- _DOCUMENT SECTION_
===============
Kesey’s decision to make Chief Bromden the narrator of One Flew Over the Cuckoo’s Nest was simply a brilliant idea. Chief can't speak, so instead he’s sitting back, observing the ward, and taking stock of everything. They know he’s watching, but the men don’t know how perceptive he is. In making Chief an intelligent, calm, and sharp narrator, Kesey is able to depict the men and the asylum in an insightful, logical, and detailed way. Chief tells us what’s going on – he’s our eyes and ears in the asylum – and we feel like we can trust him completely.
As for the dialogue, Kesey lets his characters go wild. He lets the men hoot, holler, and carry-on as they see fit. McMurphy’s vernacular tells us a lot about him – how smart he is, how he approaches life, the way he communicates with the men, and the way he deals with Nurse Ratched. His speech also captures a colloquial way of speaking that was characteristic of the era.
===============
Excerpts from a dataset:
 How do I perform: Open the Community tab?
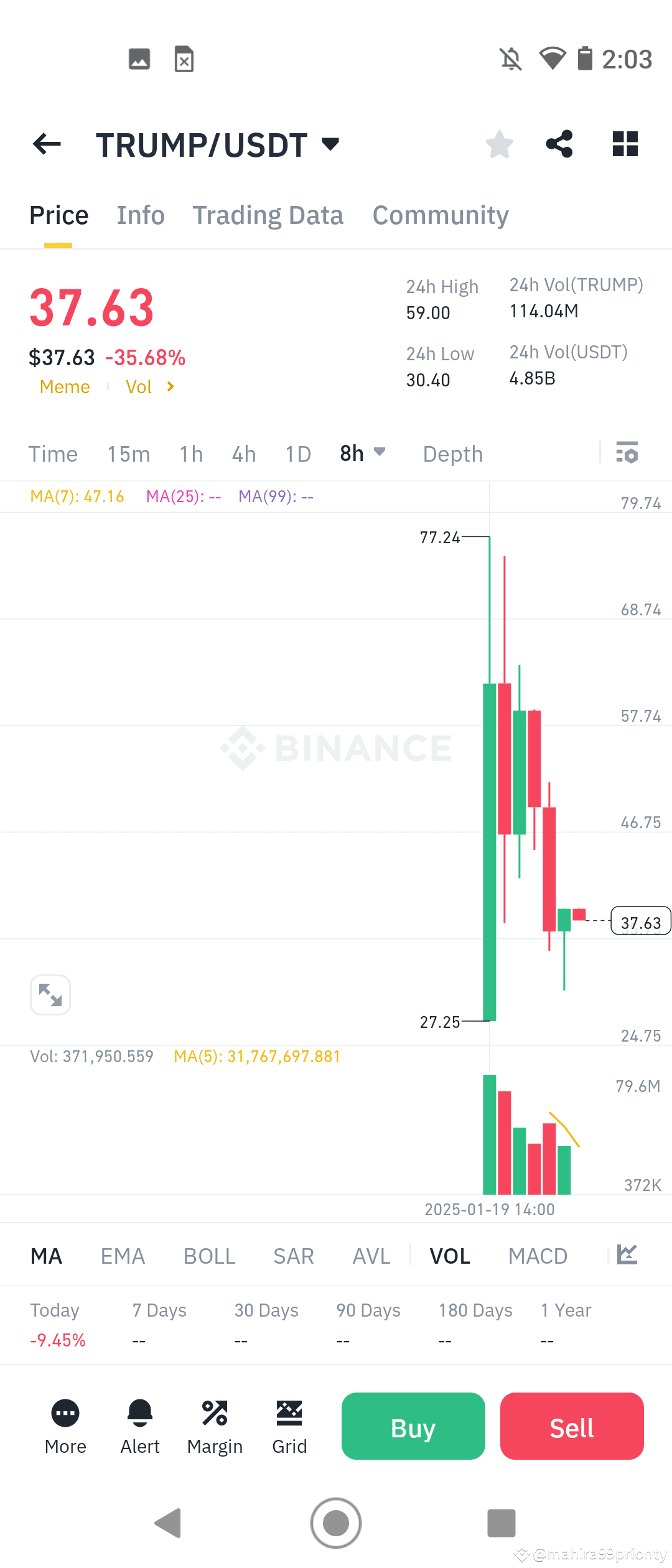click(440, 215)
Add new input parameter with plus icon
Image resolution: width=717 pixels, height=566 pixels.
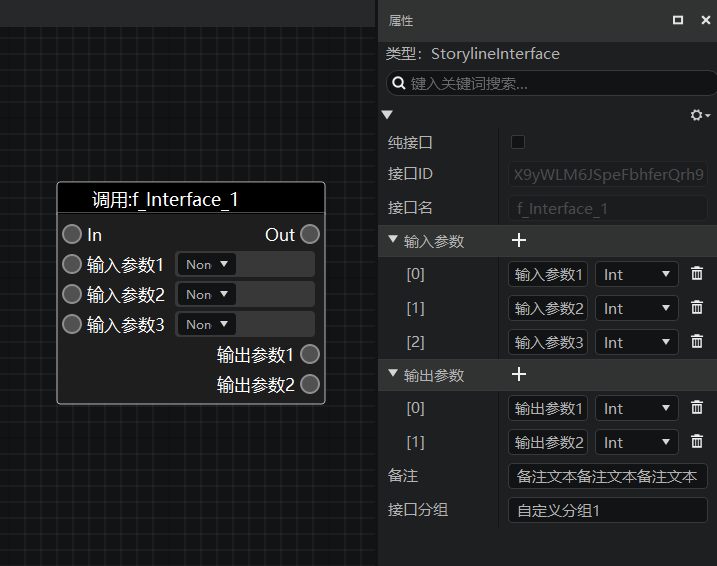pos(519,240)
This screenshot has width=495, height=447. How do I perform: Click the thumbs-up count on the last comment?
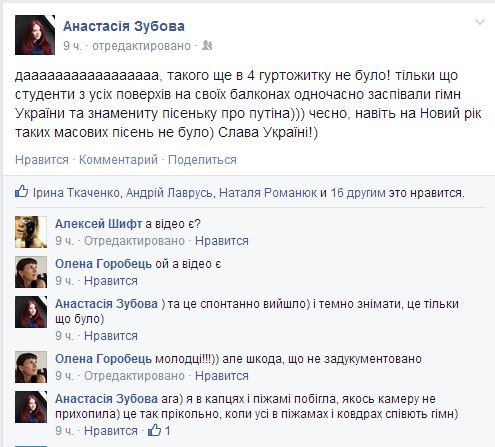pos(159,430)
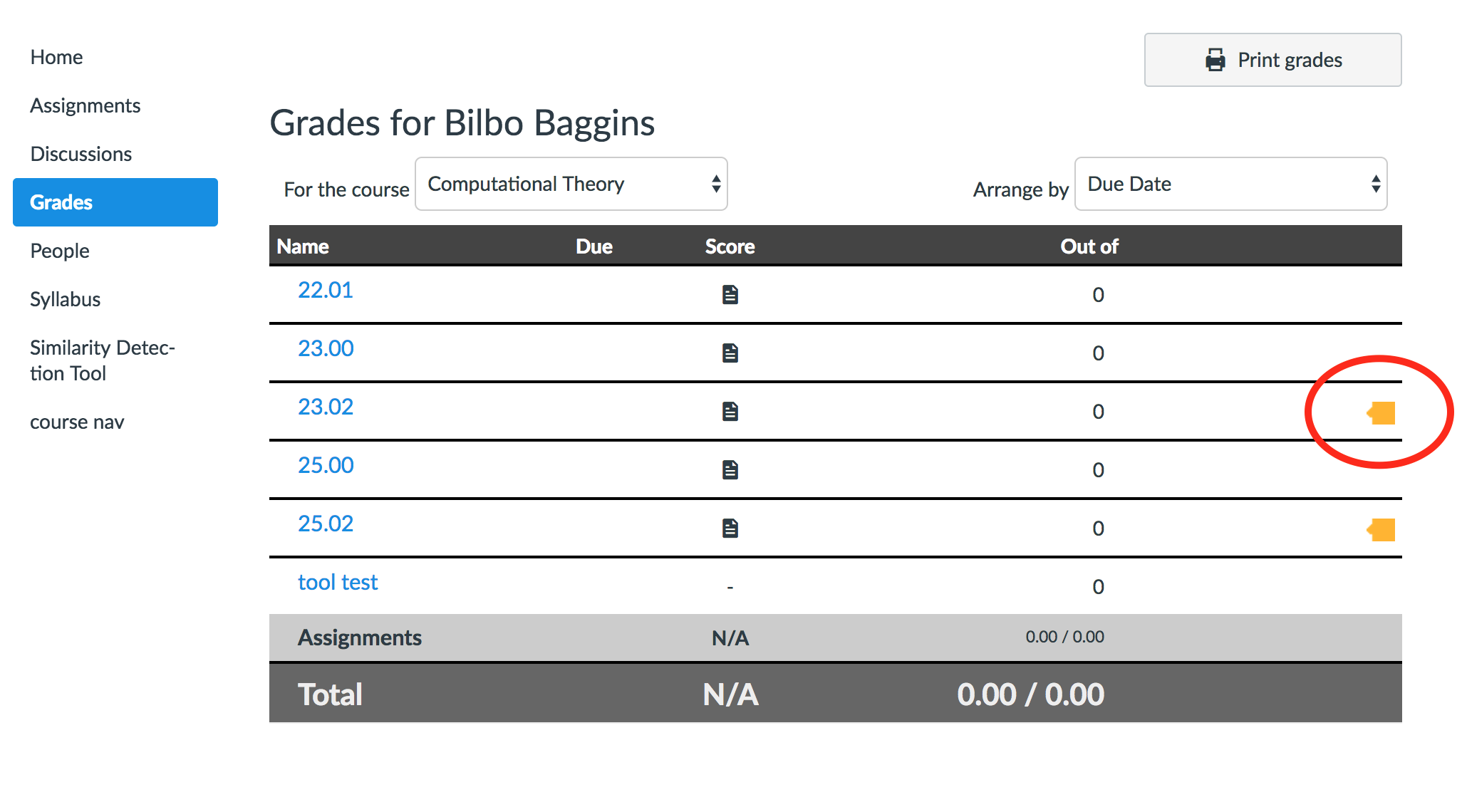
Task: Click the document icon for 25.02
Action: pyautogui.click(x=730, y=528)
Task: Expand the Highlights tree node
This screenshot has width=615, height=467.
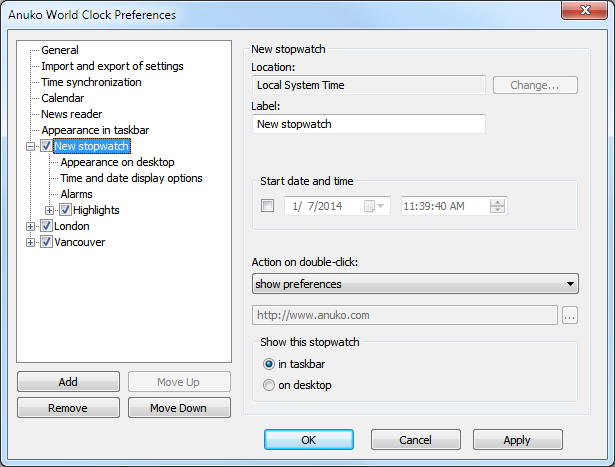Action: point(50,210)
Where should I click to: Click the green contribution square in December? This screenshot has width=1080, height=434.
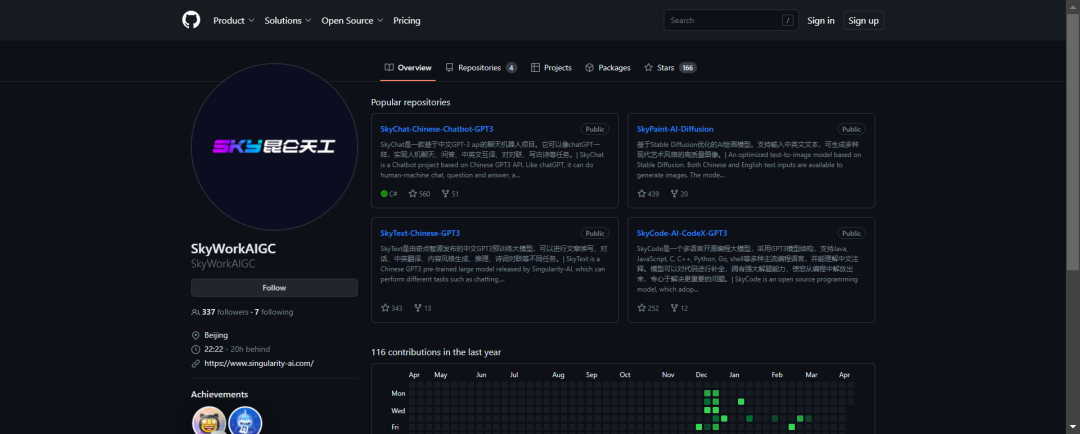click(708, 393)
===============
- _SET OF TASKS_
(1) In the commentary on One Flew Over the Cuckoo's Nest, who does Kesey make the narrator of the novel?
(2) Reproduce the stretch of the commentary on One Flew Over the Cuckoo's Nest from "Kesey’s decision to" through "trust him completely.".
(3) Continue the commentary on One Flew Over the Cuckoo's Nest from where it stops.

- _TASK-BY-TASK RESULTS_
(1) Chief Bromden.

(2)
Kesey’s decision to make Chief Bromden the narrator of One Flew Over the Cuckoo’s Nest was simply a brilliant idea. Chief can't speak, so instead he’s sitting back, observing the ward, and taking stock of everything. They know he’s watching, but the men don’t know how perceptive he is. In making Chief an intelligent, calm, and sharp narrator, Kesey is able to depict the men and the asylum in an insightful, logical, and detailed way. Chief tells us what’s going on – he’s our eyes and ears in the asylum – and we feel like we can trust him completely.

(3)
Look at this telling passage, about half-way through the book:
McMurphy doesn’t know it, but he’s onto what I realized a long time back, that it’s not just the Big Nurse by herself, but it’s the whole Combine, the nation-wide Combine that’s the really big force, and the nurse is just a high-ranking official among them.
The guys don’t agree with McMurphy. They say they know what the trouble with things is, then get in an argument about that. They argue till McMurphy interrupts them.
“Hell’s bells, listen at you,” McMurphy says. “All I hear is gripe, gripe, gripe. About the nurse or the staff or the hospital. Scanlon wants to bomb the whole outfit. Sefelt blames the drugs. Frederickson blames his family trouble. Well, you’re all just passing the buck.”
Here we see that Chief is on top of his game. He’s smart. He’s observant. He has opinions and theories. Take a look at McMurphy’s language – it situates him in history and location, but it also shows how he’s honest and upfront with the guys and is not afraid of being rough or crass. One of the most impressive things about One Flew Over the Cuckoo's Nest is how masterfully Kesey uses dialogue and narration.